Le bourgmestre de Charleroi est inculpé

n.c.

Mardi 19 juin 2007

Cet après-midi, après près de cinq heures d'audition, le bourgmestre démissionnaire de Charleroi, Léon Casaert, a quitté le cabinet de la juge d'instruction France Baeckeland sous l'inculpation de faux et usage de faux par fonctionnaire public.

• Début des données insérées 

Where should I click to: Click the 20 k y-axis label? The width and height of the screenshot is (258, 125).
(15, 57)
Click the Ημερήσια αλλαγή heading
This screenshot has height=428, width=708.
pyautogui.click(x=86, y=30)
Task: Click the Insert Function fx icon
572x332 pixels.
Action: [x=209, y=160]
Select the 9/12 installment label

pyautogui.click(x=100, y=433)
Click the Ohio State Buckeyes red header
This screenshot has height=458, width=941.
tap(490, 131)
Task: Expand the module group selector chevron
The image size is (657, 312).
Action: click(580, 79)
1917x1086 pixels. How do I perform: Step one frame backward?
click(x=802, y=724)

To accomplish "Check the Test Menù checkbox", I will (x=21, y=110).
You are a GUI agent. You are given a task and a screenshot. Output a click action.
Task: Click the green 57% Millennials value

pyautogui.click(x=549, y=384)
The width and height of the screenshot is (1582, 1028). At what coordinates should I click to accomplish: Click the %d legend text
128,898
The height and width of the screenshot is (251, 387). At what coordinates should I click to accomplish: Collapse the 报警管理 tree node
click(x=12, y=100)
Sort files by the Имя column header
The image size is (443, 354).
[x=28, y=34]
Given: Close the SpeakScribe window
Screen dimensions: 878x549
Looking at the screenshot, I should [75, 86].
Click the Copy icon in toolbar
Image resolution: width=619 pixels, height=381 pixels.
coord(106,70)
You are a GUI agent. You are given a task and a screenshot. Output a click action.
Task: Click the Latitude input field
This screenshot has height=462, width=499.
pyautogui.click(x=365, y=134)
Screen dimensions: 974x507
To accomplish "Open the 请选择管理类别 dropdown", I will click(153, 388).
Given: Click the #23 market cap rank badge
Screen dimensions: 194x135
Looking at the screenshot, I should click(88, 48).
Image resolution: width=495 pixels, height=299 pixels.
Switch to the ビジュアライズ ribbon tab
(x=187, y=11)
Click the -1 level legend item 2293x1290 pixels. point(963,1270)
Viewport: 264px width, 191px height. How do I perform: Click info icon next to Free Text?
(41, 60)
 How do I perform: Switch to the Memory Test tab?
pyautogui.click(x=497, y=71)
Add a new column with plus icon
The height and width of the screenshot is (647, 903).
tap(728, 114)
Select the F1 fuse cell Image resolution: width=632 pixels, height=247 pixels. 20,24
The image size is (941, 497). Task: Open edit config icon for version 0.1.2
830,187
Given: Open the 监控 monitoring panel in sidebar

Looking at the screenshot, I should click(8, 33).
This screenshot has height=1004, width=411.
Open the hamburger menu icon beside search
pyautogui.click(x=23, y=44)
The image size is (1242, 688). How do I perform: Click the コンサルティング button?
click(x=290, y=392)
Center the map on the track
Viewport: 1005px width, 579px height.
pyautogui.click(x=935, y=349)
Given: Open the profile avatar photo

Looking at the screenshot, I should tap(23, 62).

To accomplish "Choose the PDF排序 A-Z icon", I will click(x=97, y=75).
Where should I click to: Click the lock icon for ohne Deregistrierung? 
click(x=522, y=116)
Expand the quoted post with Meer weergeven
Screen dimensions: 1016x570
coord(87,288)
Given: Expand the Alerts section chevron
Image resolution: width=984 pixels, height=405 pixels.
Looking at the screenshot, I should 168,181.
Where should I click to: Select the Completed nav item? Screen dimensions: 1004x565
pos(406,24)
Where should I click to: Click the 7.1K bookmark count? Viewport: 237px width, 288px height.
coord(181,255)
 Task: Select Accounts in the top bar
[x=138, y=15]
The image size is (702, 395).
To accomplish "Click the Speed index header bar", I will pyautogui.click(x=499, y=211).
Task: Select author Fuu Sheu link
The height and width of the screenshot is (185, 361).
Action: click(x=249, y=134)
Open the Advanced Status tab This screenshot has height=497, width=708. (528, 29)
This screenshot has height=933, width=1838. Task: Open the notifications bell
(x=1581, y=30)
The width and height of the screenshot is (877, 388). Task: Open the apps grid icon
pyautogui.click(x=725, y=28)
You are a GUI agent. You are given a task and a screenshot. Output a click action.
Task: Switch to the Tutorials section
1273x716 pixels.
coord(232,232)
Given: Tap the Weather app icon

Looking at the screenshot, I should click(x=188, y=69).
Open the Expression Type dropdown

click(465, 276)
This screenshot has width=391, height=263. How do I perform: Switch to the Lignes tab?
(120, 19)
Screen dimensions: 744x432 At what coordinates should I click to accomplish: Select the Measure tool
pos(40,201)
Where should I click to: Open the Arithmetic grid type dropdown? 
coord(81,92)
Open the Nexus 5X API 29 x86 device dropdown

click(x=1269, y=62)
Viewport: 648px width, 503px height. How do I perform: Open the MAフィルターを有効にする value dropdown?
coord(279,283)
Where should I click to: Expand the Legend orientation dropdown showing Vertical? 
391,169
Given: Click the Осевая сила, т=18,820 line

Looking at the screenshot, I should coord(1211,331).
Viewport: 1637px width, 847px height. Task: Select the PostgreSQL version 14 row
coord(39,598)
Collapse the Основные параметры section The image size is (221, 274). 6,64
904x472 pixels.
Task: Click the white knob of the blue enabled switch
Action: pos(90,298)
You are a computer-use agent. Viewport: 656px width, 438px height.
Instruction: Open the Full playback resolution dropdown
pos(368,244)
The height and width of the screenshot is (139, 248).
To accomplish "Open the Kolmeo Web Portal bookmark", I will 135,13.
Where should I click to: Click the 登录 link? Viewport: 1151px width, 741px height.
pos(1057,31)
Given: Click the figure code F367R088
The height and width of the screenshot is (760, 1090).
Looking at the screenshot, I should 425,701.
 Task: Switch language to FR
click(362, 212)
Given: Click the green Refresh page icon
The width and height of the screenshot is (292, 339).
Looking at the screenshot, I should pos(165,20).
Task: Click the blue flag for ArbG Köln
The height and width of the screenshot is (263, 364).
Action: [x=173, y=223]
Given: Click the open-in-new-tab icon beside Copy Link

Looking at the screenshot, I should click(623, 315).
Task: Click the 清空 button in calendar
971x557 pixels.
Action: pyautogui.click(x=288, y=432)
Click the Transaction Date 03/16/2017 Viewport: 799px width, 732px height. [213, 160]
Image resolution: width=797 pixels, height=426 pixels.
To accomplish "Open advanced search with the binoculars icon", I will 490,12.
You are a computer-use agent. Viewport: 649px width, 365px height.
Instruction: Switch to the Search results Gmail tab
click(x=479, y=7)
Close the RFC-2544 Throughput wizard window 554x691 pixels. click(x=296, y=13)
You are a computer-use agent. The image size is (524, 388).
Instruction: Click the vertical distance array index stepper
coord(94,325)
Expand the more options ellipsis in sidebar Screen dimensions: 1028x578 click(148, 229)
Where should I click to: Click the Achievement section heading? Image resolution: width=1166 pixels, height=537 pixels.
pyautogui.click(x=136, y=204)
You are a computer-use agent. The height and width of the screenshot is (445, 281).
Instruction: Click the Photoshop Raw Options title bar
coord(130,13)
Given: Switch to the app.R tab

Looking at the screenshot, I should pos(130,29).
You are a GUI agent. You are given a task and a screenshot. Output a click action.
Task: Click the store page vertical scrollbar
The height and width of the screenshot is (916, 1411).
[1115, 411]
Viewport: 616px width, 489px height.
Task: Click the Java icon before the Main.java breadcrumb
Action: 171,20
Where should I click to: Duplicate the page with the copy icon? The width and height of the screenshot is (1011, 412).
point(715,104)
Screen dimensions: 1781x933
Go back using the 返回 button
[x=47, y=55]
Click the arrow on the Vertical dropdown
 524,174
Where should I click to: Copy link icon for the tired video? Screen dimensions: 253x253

Le procureur du Roi de Charleroi Christian De Valkeneer et Mme Catherine Badot, substitut du procureur général de Mons, ont fait le point lundi, quelques heures après l'inculpation du bourgmestre de Charleroi, Léon Casaert. Il a notamment été rappelé que l'intéressé nie toute intention frauduleuse, mais que la juge d'instruction a estimé que les indices de culpabilité existaient, qui permettaient une inculpation, ce qui donne le droit à l'inculpé, notamment, de consulter son dossier et de demander des devoirs complémentaires.

Les deux responsables du parquet et du parquet général ont alors énuméré le contenu des reproches faits aux différents échevins inculpés (et non pas au seul bourgmestre actuel) dans ce dossier des faux PV de collège : il s'est agi de PV de signatures, procès-verbaux réalisés sans que les signataires soient réellement présents, entre autres ; mais aussi de réunions qui ont fait l'objet de procès-verbaux alors que le quorum légal des personnes présentes n'était pas atteint ; on évoque aussi des « PV évolutifs » : certaines décisions relatives à des marchés ont ensuite fait l'objet de feuillets portant d'autres montants, une fois la date et les signatures placées dans le dossier.

Deux exemples ont été particulièrement évoqués, ceux de « doubles collèges », respectivement fin 2004 et fin 2005 : les PV de collège ont été effectués sur base de liste d'échevins présents, alors que ceux-ci étaient alors à l'étranger.

Dans certains PV, des décisions ont été intégrées a posteriori. Il est également apparu que certaines attributions de marché ont été décidées, violant les règles du marché, alors que les travaux étaient déjà largement terminés. Certaines taxes ont été décidées hors délai, mais leur décision a été antidatée : il n'est d'ailleurs pas exclu que certaines de ces taxes, dont le vote en collège a été entaché de faux, puissent être considérées comme nulles. De même, certaines nominations de fonctionnaires ont été intercalées dans certains PV, ce qui pourrait donner lieu à des recours au Conseil d'État. Autre exemple encore cité, celui d'un tableau comparatif des offres qui a été modifié a posteriori, à l'occasion de commandes à passer par la Ville.

Tant le Procurer du Roi que Mm Badot ont cependant tenu à souligner que, depuis la mise en place de la nouvelle majorité en décembre dernier, la manière d'enliasser les procès-verbaux de collège avait été radicalement modifiée, ce qui ne pouvait plus donner lieu à de telles pratiques.

À sa sortie du palais de justice qu'il « n'en voulait pas à la juge Baeckeland », même s'il trouvait injuste d'avoir été inculpé. « Elle a continué dans sa logique », a-t-il dit, en rappelant que d'autres échevins avaient déjà été entendus dans ce même dossier.

Quant à son avenir personnel sur le plan politique, Léo Casaert a déclaré que, dans la situation actuelle « dès que le nouveau collège communal sera formé, je deviendrai demandeur d'emploi ». Il a cependant indiqué qu'étant toujours en fonction, il présidera la réunion de collège qui se tiendra ce mardi.

Écolo : Léon Casaert doit se mettre en congé

Luc Parmentier, chef de groupe Écolo au conseil communal de Charleroi, a réagi lundi à l'inculpation du bourgmestre Léon Casaert. Pour Écolo, le bourgmestre, déjà démissionnaire, « devrait se mettre en incapacité de diriger la ville, et se mettre en congé, pour permettre à celui qui est actuellement premier échevin, Jean-Jacques Viseur (CDH), d'exercer la fonction de bourgmestre ».

Luc Parmentier estime que dans l'état actuel des choses, « Léon Casaert ne doit même plus siéger mais que ses attributions doivent être réparties entre les autres membres du collège communal : il serait anormal qu'un bourgmestre inculpé pose encore des actes publics », estime le chef de groupe Écolo. « Il n'est cependant pas question que nous demandions une réunion d'urgence du conseil communal pour acter cette démission et cette inculpation : cela nous obligerait à acter immédiatement la démission de tous les échevins qui ont démissionné la semaine dernière. Pour la continuité du service public, nous ne demanderons donc pas cette convocation d'un conseil extraordinaire ».